Page:Verne - Les Enfants du capitaine Grant.djvu/175

Cette page a été validée par deux contributeurs.

Puis, quand on eut fait toutes ses volontés, le sergent demanda à ses hôtes ce qui lui procurait l’honneur de leur visite. C’était l’instant ou jamais de s’expliquer.

Paganel, prenant la parole en français, lui raconta tout ce voyage à travers les Pampas et termina en demandant la raison pour laquelle les Indiens avaient abandonné le pays.

« Ah !… personne !… répondit le sergent en haussant les épaules. Effectivement !… personne !… nous autres, bras croisés… rien à faire !

— Mais pourquoi ?

— Guerre.

— Guerre ?

— Oui ! guerre civile…

— Guerre civile ?… reprit Paganel, qui, sans y prendre garde, se mettait à « parler nègre. »

— Oui, guerre entre Paraguayens et Buénos-Ayriens, répondit le sergent.

— Eh bien ?

— Eh bien, Indiens tous dans le nord, sur les derrières du général Flores. Indiens pillards, pillent.

— Mais les caciques ?

— Caciques avec eux.

— Quoi ! Catriel.

— Pas de Catriel.

— Et Calfoucoura ?

— Point de Calfoucoura.

— Et Yanchetruz ?

— Plus de Yanchetruz ! »

Cette réponse fut rapportée à Thalcave, qui secoua la tête d’un air approbatif. En effet, Thalcave l’ignorait ou l’avait oublié, une guerre civile, qui devait entraîner plus tard l’intervention du Brésil, décimait les deux partis de la république. Les Indiens ont tout à gagner à ces luttes intestines, et ils ne pouvaient manquer de si belles occasions de pillage. Aussi le sergent ne se trompait-il pas en donnant à l’abandon des Pampas cette raison d’une guerre civile qui se faisait dans le nord des provinces argentines.

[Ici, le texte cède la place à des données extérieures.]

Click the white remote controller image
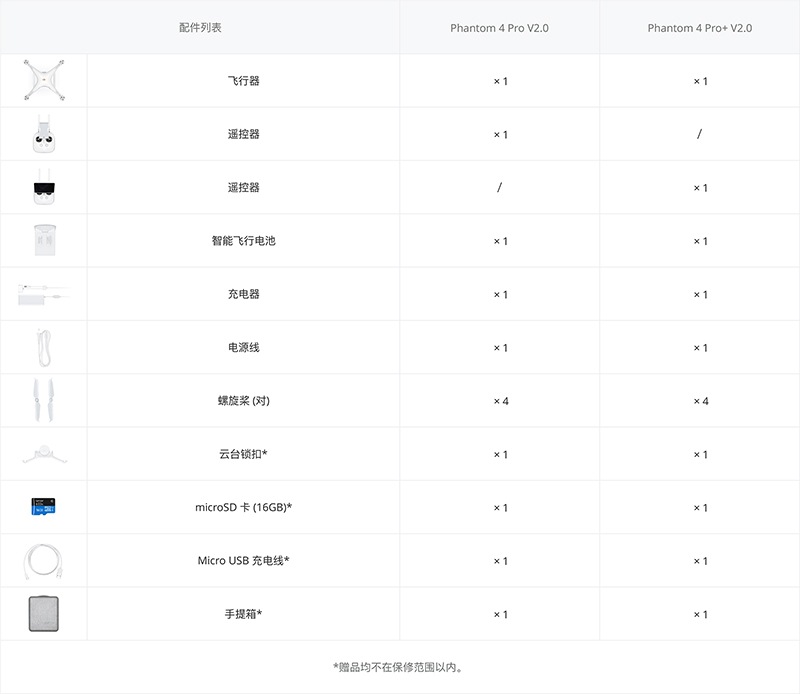This screenshot has width=800, height=694. [43, 134]
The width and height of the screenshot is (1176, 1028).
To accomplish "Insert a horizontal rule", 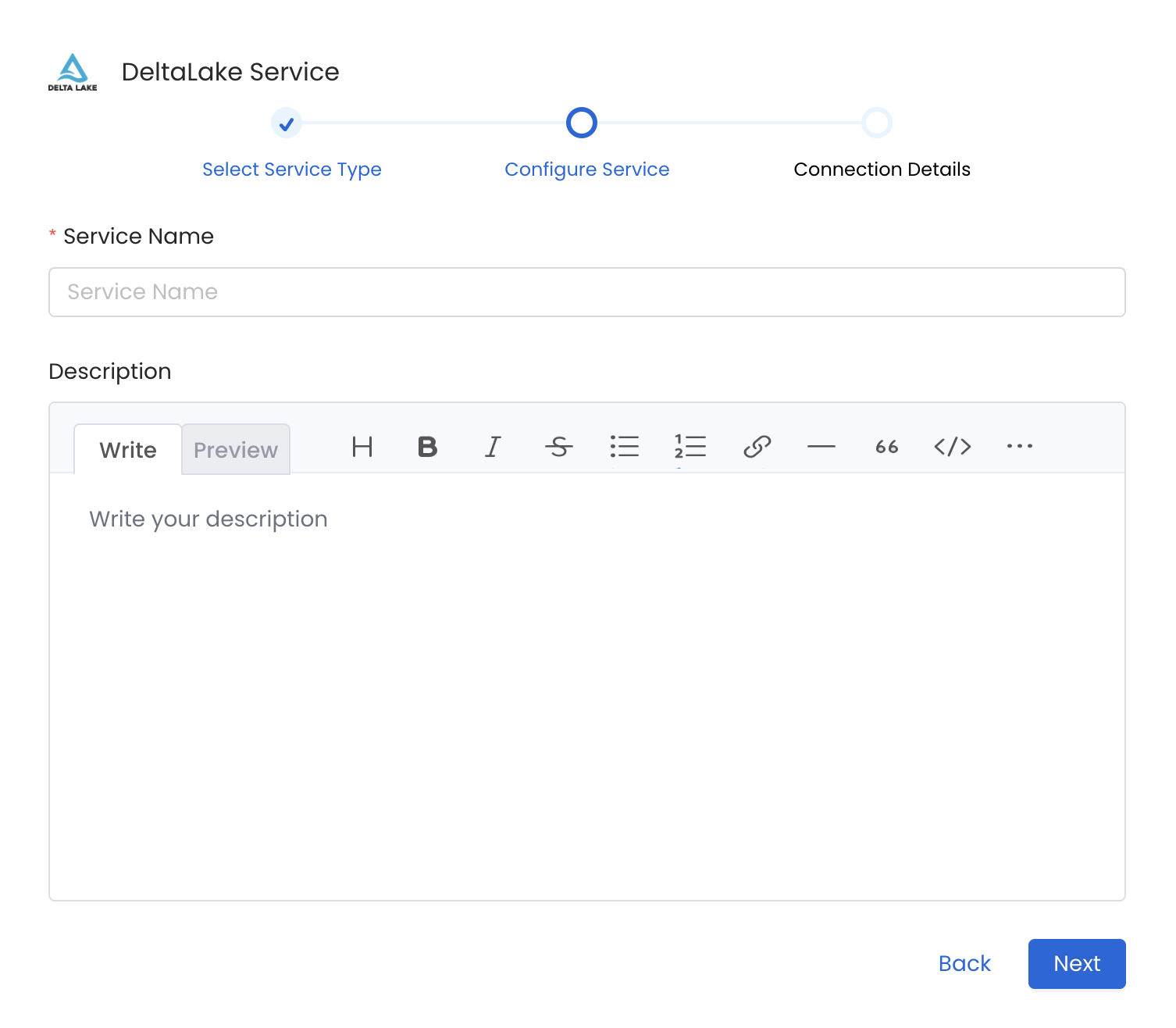I will [x=821, y=448].
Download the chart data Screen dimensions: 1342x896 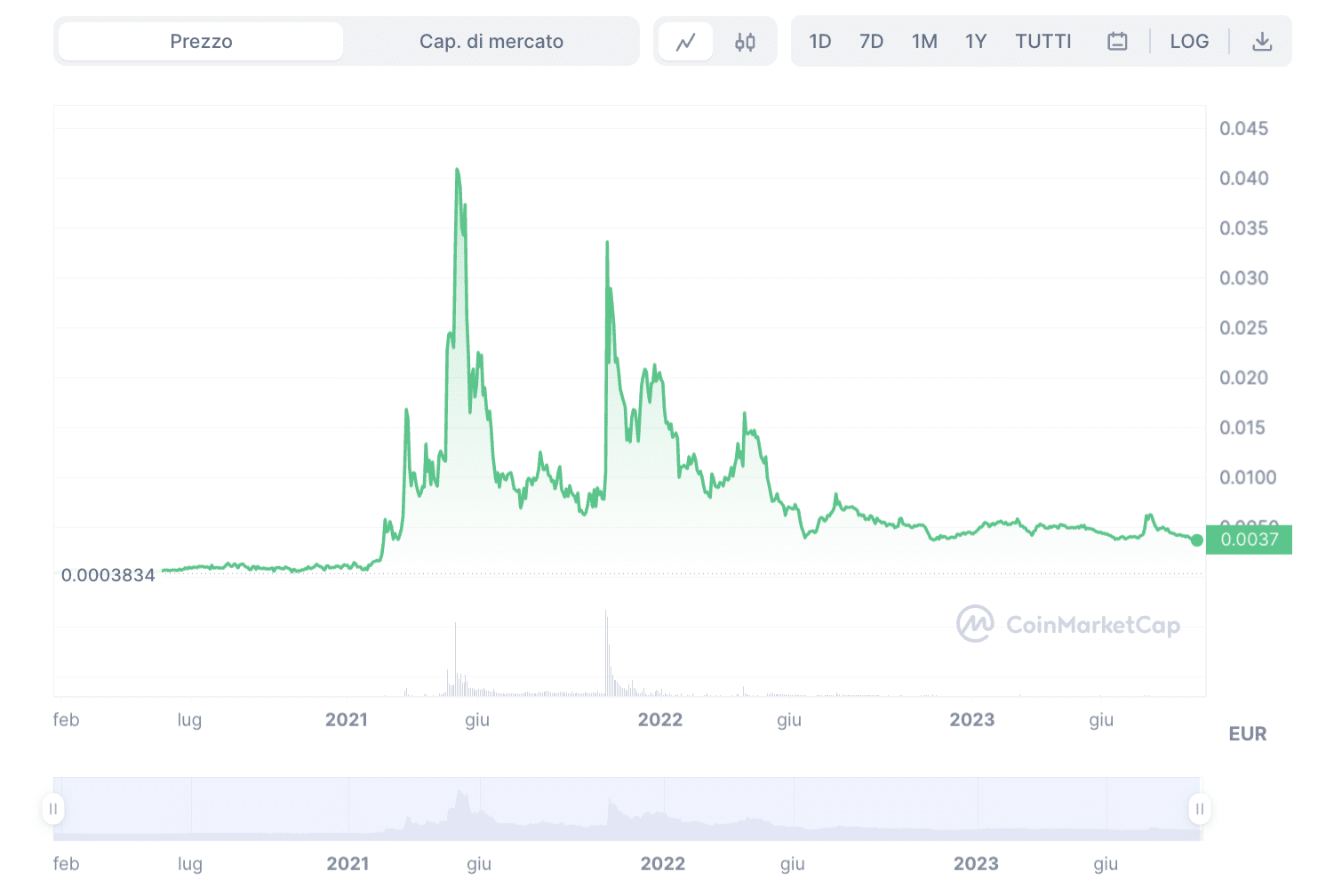(x=1262, y=42)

Mais cet événement renversait les projets de Glenarvan, dont les plans se trouvaient ainsi déjoués. En effet, si Harry Grant était prisonnier des caciques, il avait dû être entraîné avec eux jusqu’aux frontières du nord. Dès lors, où et comment le retrouver ? Fallait-il tenter une recherche périlleuse, et presque inutile, jusqu’aux limites septentrionales de la Pampa ? C’était une résolution grave, qui devait être sérieusement débattue.